In “What is an Internet of Things Dashboard?“, we looked at an IoT Dashboard compared to a car dashboard. We summarized that an IoT dashboard provides performance information about IoT equipment in a graphical user interface accessible through an internet browser or mobile app.
- Real-time performance data
- Alerts/warnings if there is a problem
- Insights on performance over a time period
- Analytics for problem-solving
- Control for modifying performance
Today, companies are realizing that the ability to remotely monitor equipment with IoT Dashboards will make them more efficient with their resources and provide more value to their customers. Now the question is, how does an enterprise acquire this capability?
To help with the answer, we will explore the essential elements of an IoT Dashboard and what a project team may want to consider when making a decision on how to proceed.
Modern IoT Dashboards are accessible through internet browser-based software applications or mobile applications. Dashboards take the form of enterprise software with the added complexity of being an integration point for IoT devices and being able to scale as more devices are integrated with the system. IoT device integration must include the ability to administer/manage deployed IoT devices in addition to receiving performance data from these devices.
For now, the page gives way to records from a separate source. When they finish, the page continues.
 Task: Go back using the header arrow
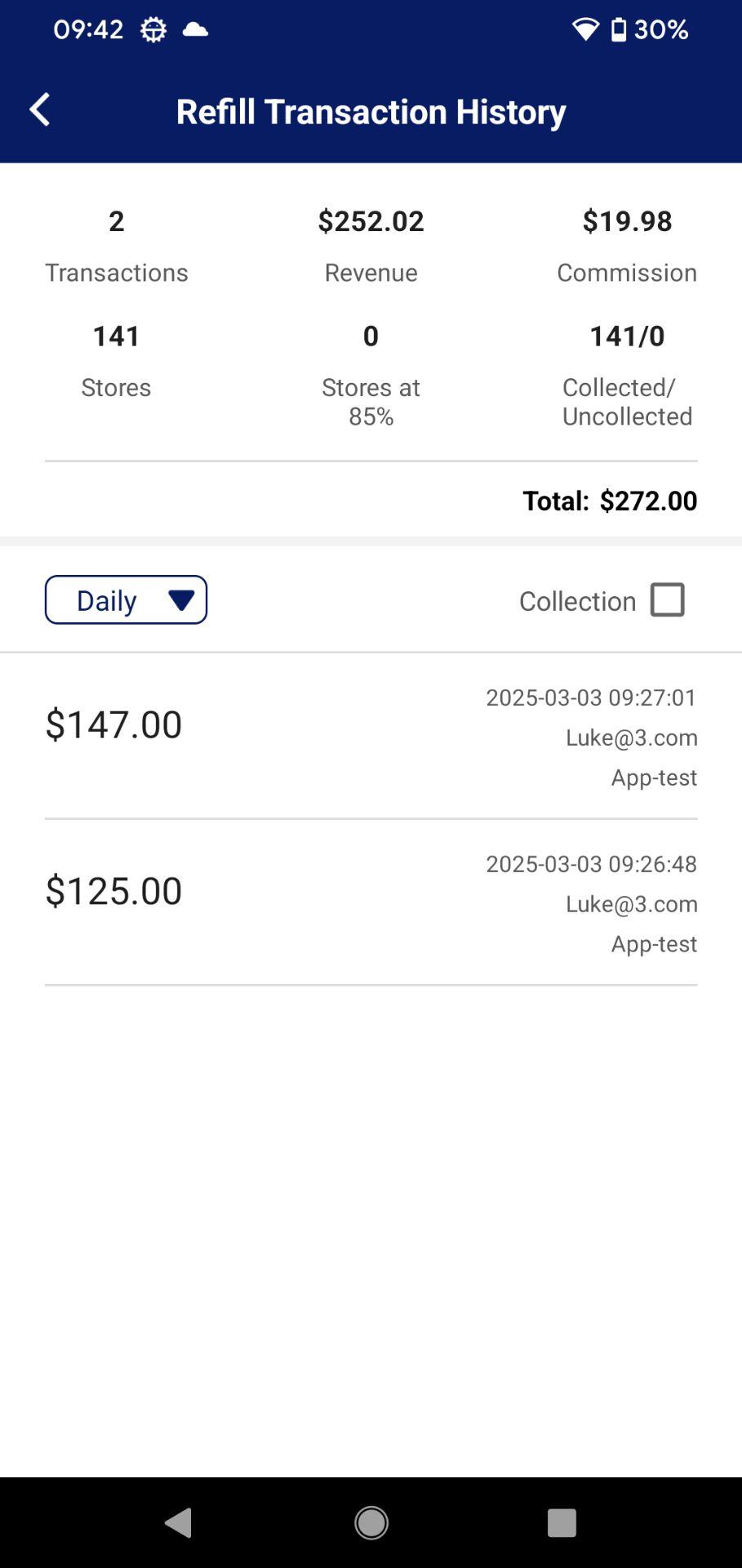(39, 109)
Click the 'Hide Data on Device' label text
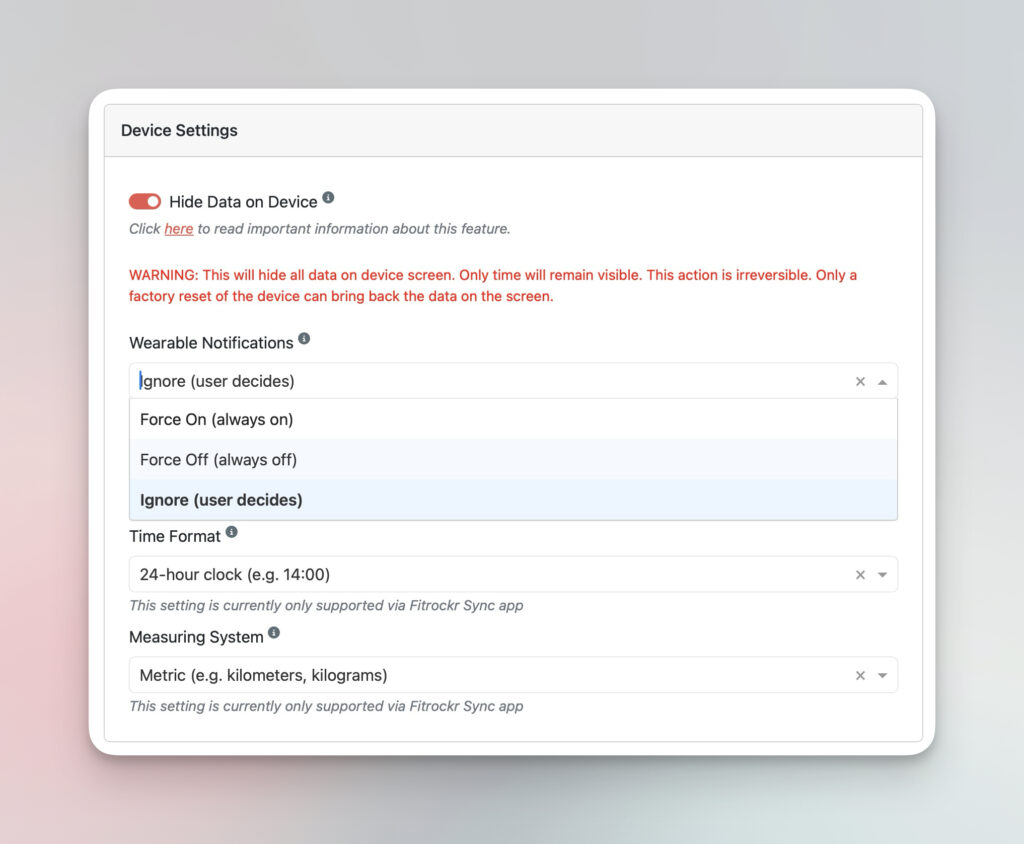Viewport: 1024px width, 844px height. [243, 202]
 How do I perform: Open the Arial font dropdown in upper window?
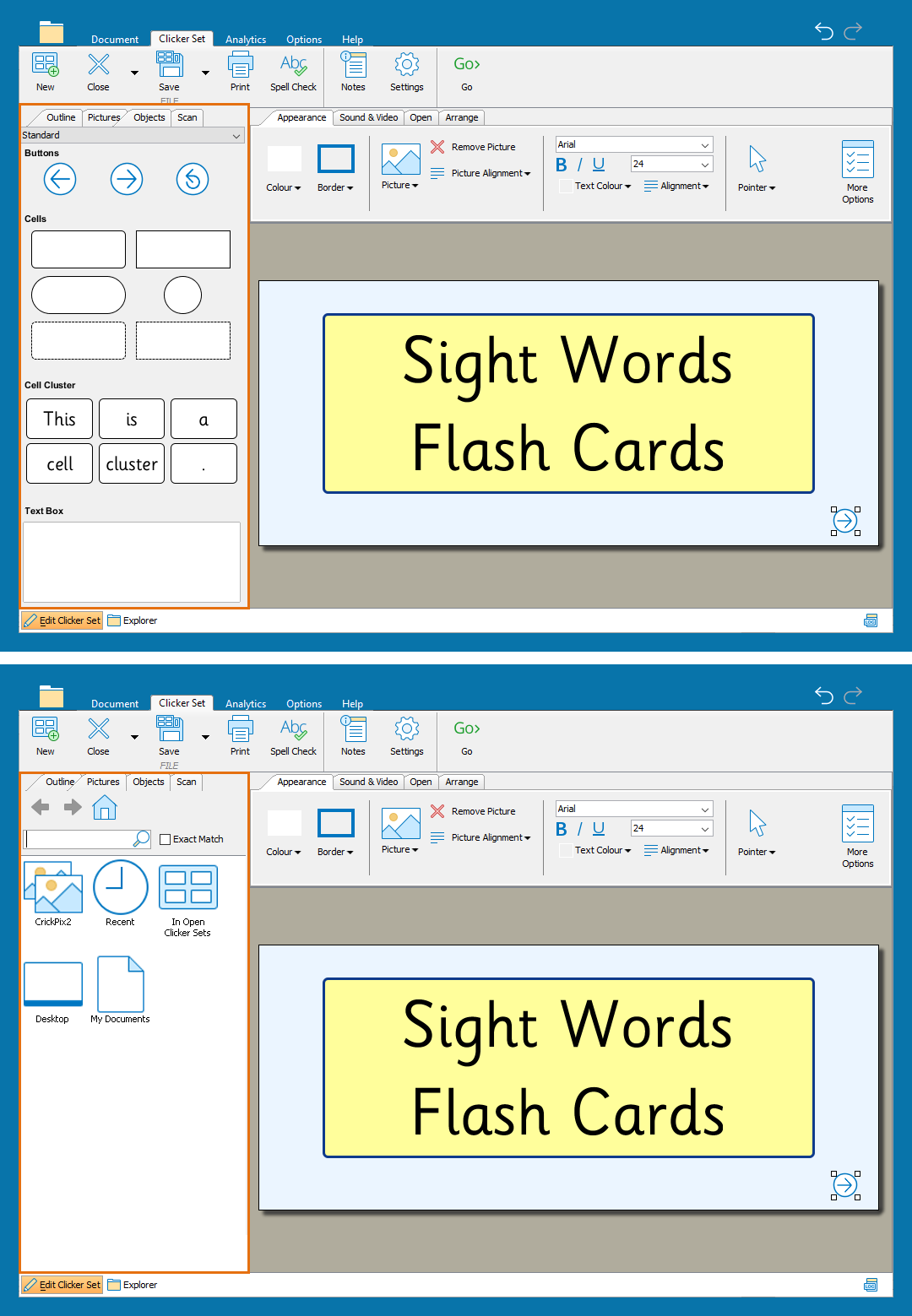tap(704, 145)
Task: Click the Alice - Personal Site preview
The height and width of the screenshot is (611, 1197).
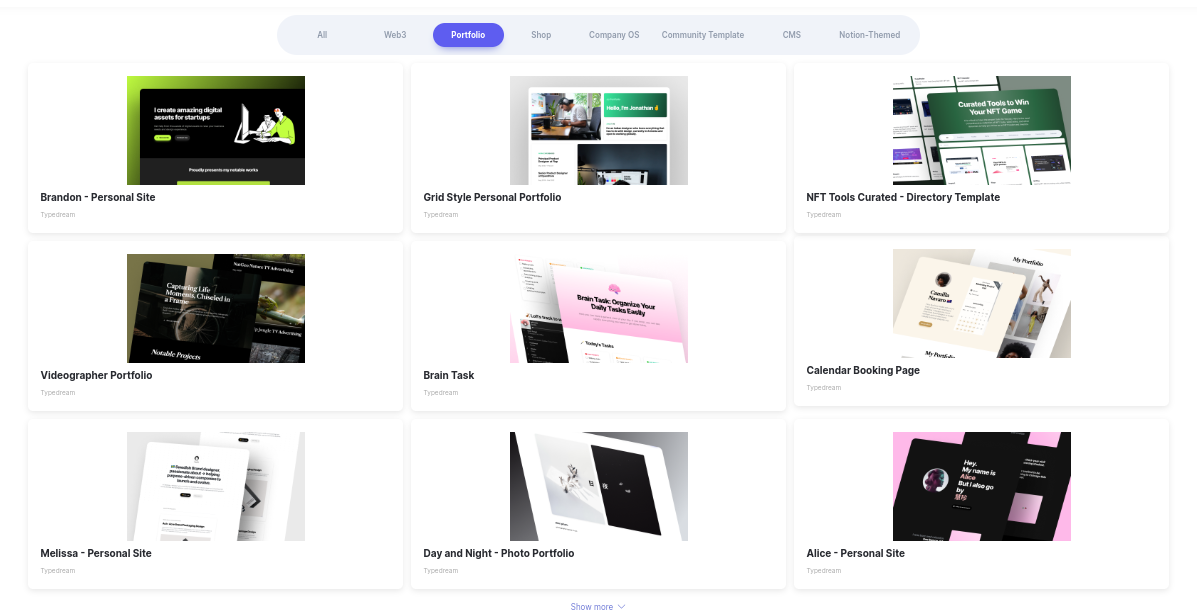Action: [x=982, y=487]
There are three main ways to acquire an IoT Dashboard:
- Develop your own
- Acquire an Off-the-shelf product
- Develop from a platform
Develop your own
A develop your own approach typically results in a solution that closely matches the desired functionality. However, there are a few drawbacks.
First drawback, having a dashboard custom-built for a singular use case can be expensive.
Second, a considerable amount of development and testing time will be needed to create the dashboard.
Third, custom-built dashboards are not particularly flexible and can cause problems with scale if a business experiences substantial growth or pivots to a new industry.
Fourth, you will need a competent software development team and a similar operations team for support and maintenance.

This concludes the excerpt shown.